Please use this identifier to cite or link to this item: https://repository.cihe.edu.hk/jspui/handle/cihe/173
Title: Generational shifts in parenting practices: Themes discerned from a qualitative study
Author(s): Lam, Ching Man 
Issue Date: 2018
Conference: International Symposium on Education, Psychology and Social Studies 
Abstract: 
Presently, family and parenting has been characterized as fraught with problems: separation, divorce, remarriage, problems in family relation, family in poverty, addicted parents, anxious parents, irresponsible or overprotective parenting, all are terms used that sounding alarms over contemporary family. However, there is little study attempts to understand how contemporary family and parenting has been characterized as such.

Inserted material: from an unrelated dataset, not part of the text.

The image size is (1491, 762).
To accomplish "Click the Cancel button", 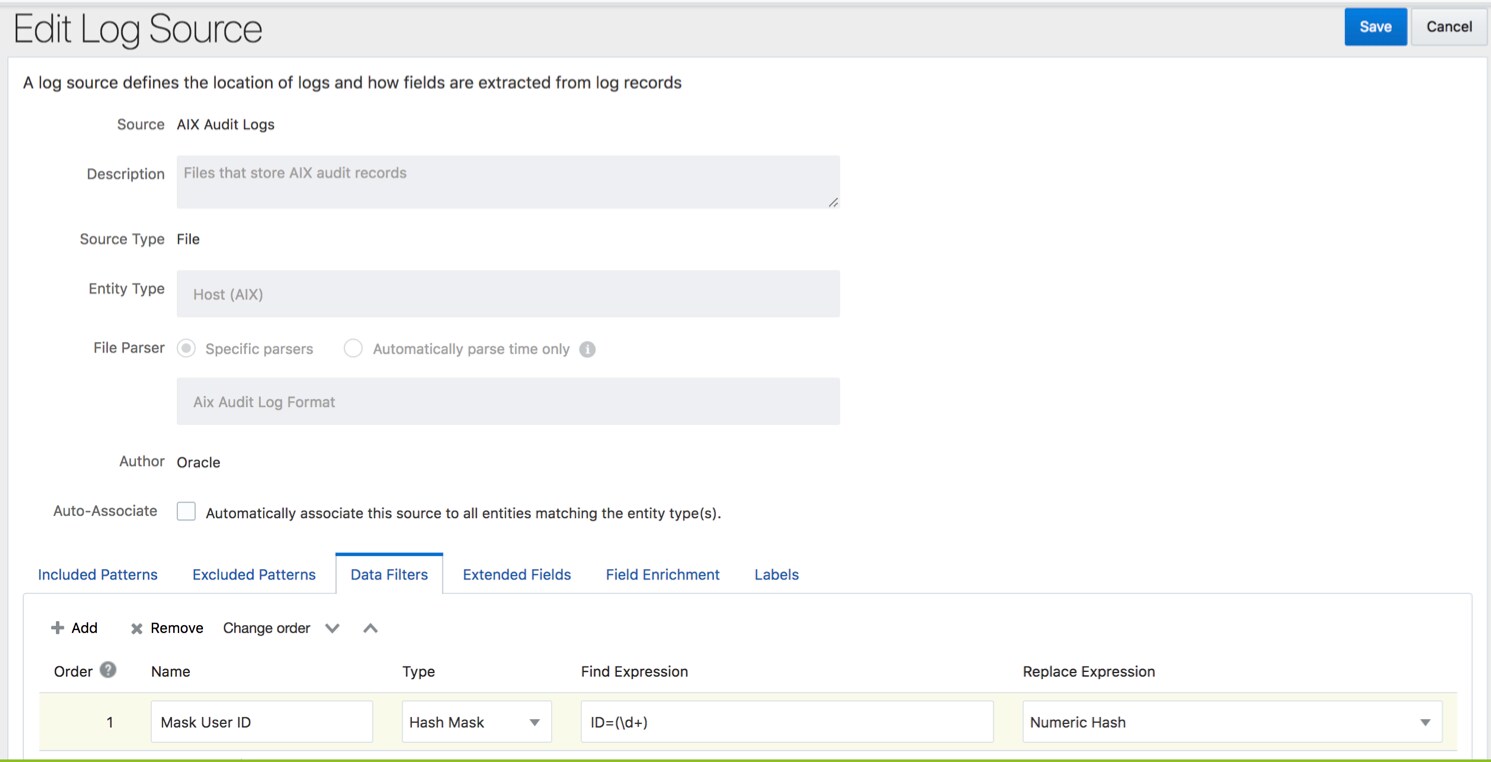I will pyautogui.click(x=1449, y=27).
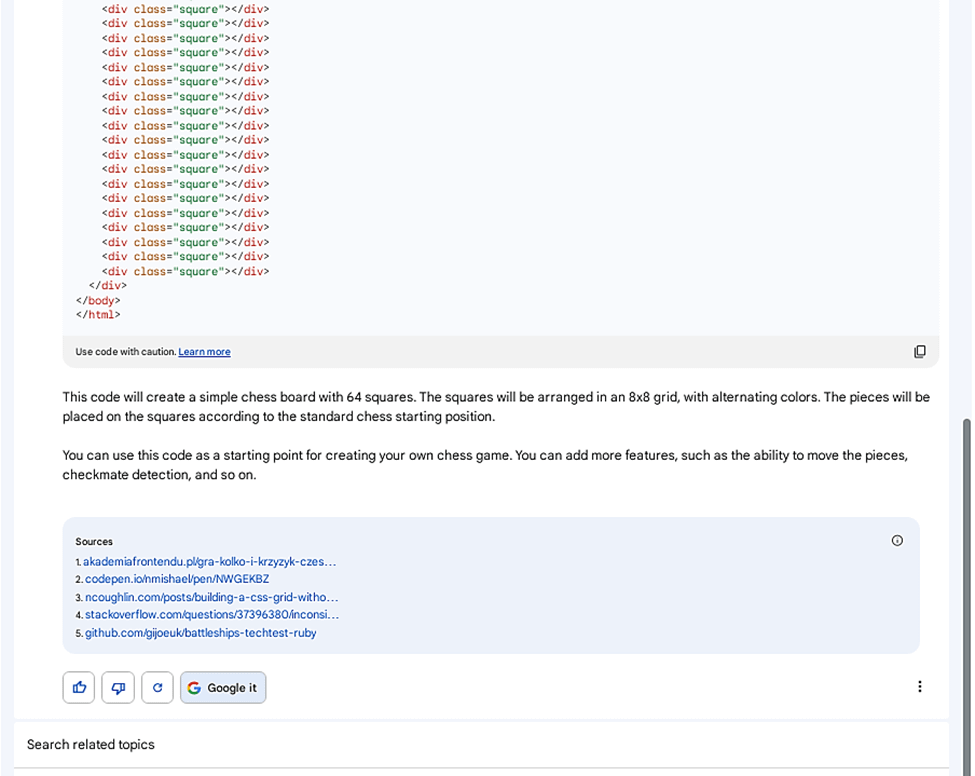This screenshot has height=776, width=975.
Task: Open the three-dot more options menu
Action: (919, 687)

This presentation shares findings from a qualitative study that aims to examine the generational shifts in parenting practices in the Hong Kong Chinese context. The research process starts with an archival study of discourses on parenting over the last decades, then with 120 in-depth interviews with 60 parents, each interview individually for twice. The participants spanned across five generational cohorts – parenthood in the 1970’s or before, the 80’s, the 90’s, the 2000’s and the 2010’s, with 6 mothers and 6 fathers in each cohort, coming up to a total of 30 mothers and 30 fathers. Narrative accounts of parents reveal generational shifts and gender disparity in parental responsibility that provide indigenous understanding to generational shifts in parental practices. Based on the findings, the presentation discusses implications for parenting wok and proposes directions for family and parenting services.